### Assignment:
Once the line containing "[combobox] (72, 375)" is found in the entries below, restate it and each following line word for word, stopping after the line containing "[Odkaz na stažení aplikace ČT sport pro iOS]".

### Listed entries:
● ● ●

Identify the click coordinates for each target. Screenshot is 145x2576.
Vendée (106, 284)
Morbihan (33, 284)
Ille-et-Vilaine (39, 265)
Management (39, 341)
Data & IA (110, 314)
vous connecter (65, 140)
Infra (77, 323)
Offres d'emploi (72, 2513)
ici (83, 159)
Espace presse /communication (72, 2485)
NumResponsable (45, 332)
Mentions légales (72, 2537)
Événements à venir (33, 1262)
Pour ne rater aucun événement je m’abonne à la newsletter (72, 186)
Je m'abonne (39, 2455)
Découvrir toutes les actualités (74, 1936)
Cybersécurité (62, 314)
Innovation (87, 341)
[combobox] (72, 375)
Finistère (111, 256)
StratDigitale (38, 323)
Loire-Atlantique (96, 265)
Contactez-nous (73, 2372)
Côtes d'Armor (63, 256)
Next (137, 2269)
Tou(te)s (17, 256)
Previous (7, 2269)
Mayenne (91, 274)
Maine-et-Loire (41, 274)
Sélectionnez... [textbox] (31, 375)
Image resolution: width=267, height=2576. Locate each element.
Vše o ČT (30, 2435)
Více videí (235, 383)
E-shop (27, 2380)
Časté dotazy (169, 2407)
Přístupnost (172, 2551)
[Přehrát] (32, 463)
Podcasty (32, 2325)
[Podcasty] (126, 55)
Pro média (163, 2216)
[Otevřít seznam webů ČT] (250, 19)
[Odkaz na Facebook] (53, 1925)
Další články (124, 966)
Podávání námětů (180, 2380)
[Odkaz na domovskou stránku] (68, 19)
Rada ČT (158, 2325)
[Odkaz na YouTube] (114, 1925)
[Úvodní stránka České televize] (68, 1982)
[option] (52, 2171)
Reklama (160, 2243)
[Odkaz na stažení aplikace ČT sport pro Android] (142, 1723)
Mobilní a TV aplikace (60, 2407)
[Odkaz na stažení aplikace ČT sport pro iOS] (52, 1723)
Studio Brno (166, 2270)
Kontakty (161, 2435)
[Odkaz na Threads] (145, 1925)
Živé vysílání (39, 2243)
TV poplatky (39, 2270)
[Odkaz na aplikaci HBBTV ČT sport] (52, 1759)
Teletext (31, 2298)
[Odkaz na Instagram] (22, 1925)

● ● ●

### Exercise response:
[combobox] (72, 375)
Finistère (111, 256)
StratDigitale (38, 323)
Loire-Atlantique (96, 265)
Contactez-nous (73, 2372)
Côtes d'Armor (63, 256)
Next (137, 2269)
Tou(te)s (17, 256)
Previous (7, 2269)
Mayenne (91, 274)
Maine-et-Loire (41, 274)
Sélectionnez... [textbox] (31, 375)
Image resolution: width=267, height=2576. Locate each element.
Vše o ČT (30, 2435)
Více videí (235, 383)
E-shop (27, 2380)
Časté dotazy (169, 2407)
Přístupnost (172, 2551)
[Přehrát] (32, 463)
Podcasty (32, 2325)
[Podcasty] (126, 55)
Pro média (163, 2216)
[Otevřít seznam webů ČT] (250, 19)
[Odkaz na Facebook] (53, 1925)
Další články (124, 966)
Podávání námětů (180, 2380)
[Odkaz na domovskou stránku] (68, 19)
Rada ČT (158, 2325)
[Odkaz na YouTube] (114, 1925)
[Úvodní stránka České televize] (68, 1982)
[option] (52, 2171)
Reklama (160, 2243)
[Odkaz na stažení aplikace ČT sport pro Android] (142, 1723)
Mobilní a TV aplikace (60, 2407)
[Odkaz na stažení aplikace ČT sport pro iOS] (52, 1723)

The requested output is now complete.